Chi ha visto Möbius di Eric Rochant, una decina di anni fa, ricorda lunghe scene d’amore con Jean Dujardin, visto che il film raccontava la passione tra due agenti segreti. Difficile affrontare scene così?
«Un po’ sì, ma fa parte del lavoro. E poi quando c’è una buona atmosfera sul set è facile sdrammatizzare. Sia il regista sia Jean erano stati molto delicati».
È stato emozionante essere diretta da registi come Clint Eastwood, Paolo Sorrentino e Wes Anderson?
«Di sicuro sono sempre un po’ colpita dai grandi nomi e guardare geni così all’opera ti fa restare a bocca aperta in tanti momenti. Sembra anche di ricominciare, o quasi, quando ti ritrovi in un universo diverso da quello che conosci. Alla fine però si tratta sempre di artisti, ciascuno racconta il proprio mondo… Ed è lo stesso mestiere anche per me, che si tratti di un set pieno di gente e di risorse o di un piccolo film indipendente».
Una diva misteriosa
Dà spesso volto a storie e donne molto originali. Ha raccontato la relazione con un uomo più giovane in La Passagère di Héloïse Pelloquet del 2022 e una madre sull’orlo di una crisi nel recente Dans l’eau di Élise Otzenberger, non uscito ancora in Italia. Una sua scelta?
«Cerco sempre qualcosa di nuovo, che non ho ancora fatto. Di La Passagère ho trovato interessante la protagonista, una tipa diciamo disobbediente. Con Sarah in Dans l’eau ho avuto la possibilità di interpretare una madre, cosa che non mi è successa spesso. La cosa più bella di questo mestiere è proprio attraversare vite diverse dalla mia e, grazie ai personaggi che interpreto, fare quello che normalmente non farei mai».
Di quello che fa lei, in effetti, non ama dire nulla. È difficile tenersi lontana dalle indiscrezioni sulla vita privata?
«A me sembra di essere già molto esposta, sullo schermo e nelle riviste. Faccio il possibile per far conoscere i film, sperando che il pubblico abbia voglia di andare a vederli, perché la considero una missione o quasi. Tutto il resto mi sembra superfluo. Non è neppure un calcolo: sono fatta così».
Dicono che lei chieda ai fotografi di non ritoccare i suoi ritratti. L’età non la preoccupa come spesso succede alle attrici?

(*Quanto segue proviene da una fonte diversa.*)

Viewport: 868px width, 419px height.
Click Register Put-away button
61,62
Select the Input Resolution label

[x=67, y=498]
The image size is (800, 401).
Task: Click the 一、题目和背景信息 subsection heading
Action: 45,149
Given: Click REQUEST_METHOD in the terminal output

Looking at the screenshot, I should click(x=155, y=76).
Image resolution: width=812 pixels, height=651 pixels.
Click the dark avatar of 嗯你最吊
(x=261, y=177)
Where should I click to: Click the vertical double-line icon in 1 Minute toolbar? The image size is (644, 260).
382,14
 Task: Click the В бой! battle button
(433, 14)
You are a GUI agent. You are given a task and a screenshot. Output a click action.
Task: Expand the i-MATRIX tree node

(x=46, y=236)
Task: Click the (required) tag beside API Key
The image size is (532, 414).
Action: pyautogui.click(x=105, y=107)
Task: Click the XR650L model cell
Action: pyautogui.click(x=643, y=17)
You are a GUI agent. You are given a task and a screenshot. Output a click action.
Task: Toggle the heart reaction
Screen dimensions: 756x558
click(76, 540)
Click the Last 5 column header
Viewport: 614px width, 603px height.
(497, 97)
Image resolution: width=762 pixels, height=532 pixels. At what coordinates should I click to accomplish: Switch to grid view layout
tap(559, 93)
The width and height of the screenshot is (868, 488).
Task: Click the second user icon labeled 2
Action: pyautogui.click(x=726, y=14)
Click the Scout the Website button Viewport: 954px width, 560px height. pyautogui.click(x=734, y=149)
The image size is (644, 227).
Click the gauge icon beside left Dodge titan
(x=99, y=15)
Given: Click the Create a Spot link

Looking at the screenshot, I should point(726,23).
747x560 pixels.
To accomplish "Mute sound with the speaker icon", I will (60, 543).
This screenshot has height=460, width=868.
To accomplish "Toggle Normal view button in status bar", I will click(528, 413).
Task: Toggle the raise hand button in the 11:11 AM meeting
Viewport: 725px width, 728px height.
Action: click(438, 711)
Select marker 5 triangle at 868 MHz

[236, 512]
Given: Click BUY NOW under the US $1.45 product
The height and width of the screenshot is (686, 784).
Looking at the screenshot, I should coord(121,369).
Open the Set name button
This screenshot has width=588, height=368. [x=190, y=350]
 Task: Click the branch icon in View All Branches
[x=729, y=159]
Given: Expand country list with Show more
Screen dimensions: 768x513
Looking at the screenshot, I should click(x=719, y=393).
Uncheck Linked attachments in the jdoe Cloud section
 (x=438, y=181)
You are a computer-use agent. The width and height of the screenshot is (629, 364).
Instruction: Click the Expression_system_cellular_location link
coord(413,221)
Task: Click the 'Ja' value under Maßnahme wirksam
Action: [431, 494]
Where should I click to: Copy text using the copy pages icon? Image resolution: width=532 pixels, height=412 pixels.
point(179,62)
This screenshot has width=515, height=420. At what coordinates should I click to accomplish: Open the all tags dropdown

«Vorrei continuare a raccontare donne in cui le spettatrici possano riconoscersi e, per farlo, è importante essere naturali. Per qualche anno si è sentita la mancanza di personaggi femminili sopra i 40 anni, ma le cose stanno lentamente cambiando e io sono ottimista. Non guardo ai 50 con paura, trovo che le don- ne siano molto belle nella maturità intellettuale».